Pixel coordinate grounding data
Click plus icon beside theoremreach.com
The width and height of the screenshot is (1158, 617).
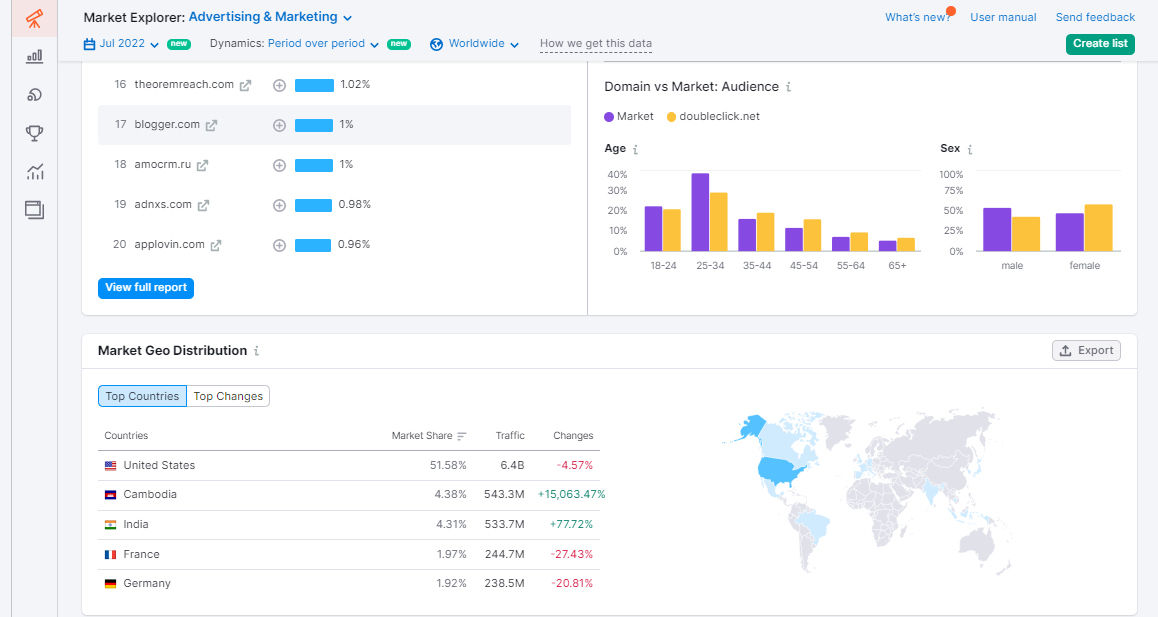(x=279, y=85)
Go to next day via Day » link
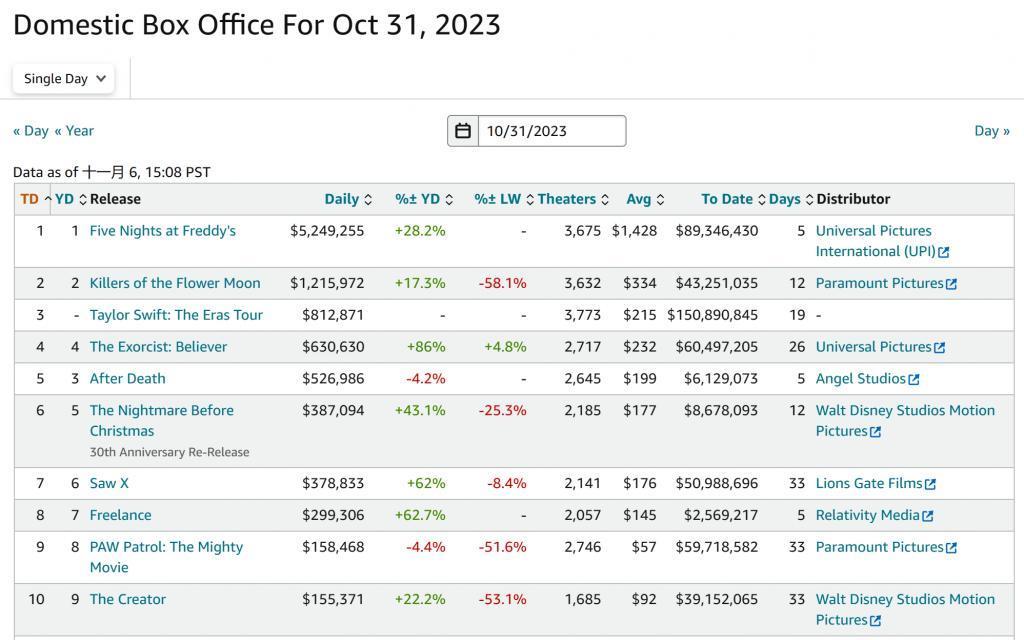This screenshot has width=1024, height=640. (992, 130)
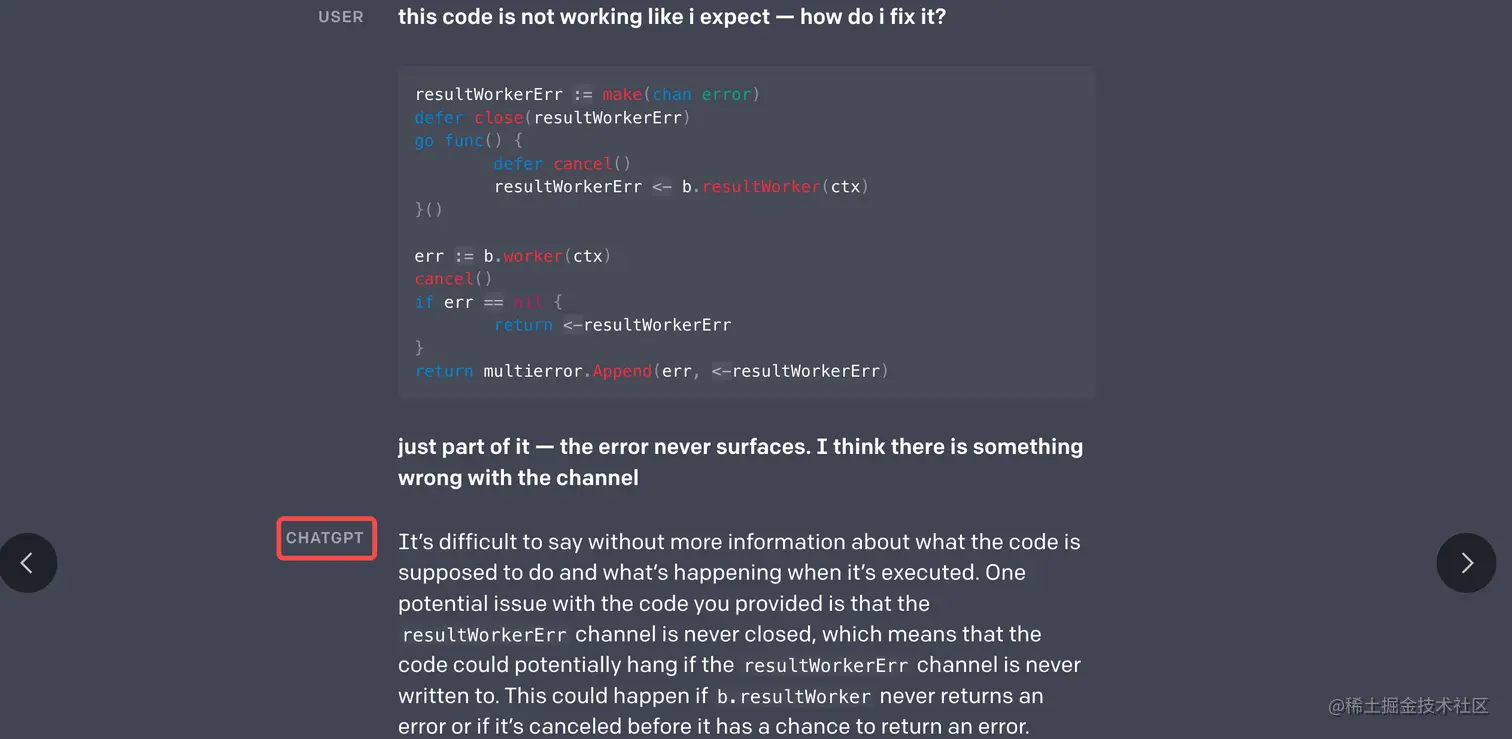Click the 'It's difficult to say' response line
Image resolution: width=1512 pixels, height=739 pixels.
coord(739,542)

WHAT THE TASK ASKS: Write the records out exactly once more, leaving off the pictures.

RESPONSE TO THE EXERCISE:
Click plus icon beside theoremreach.com
The width and height of the screenshot is (1158, 617).
(x=279, y=85)
Go to next day via Day » link
This screenshot has width=1024, height=640. (992, 130)
Click the 'It's difficult to say' response line
Image resolution: width=1512 pixels, height=739 pixels.
coord(739,542)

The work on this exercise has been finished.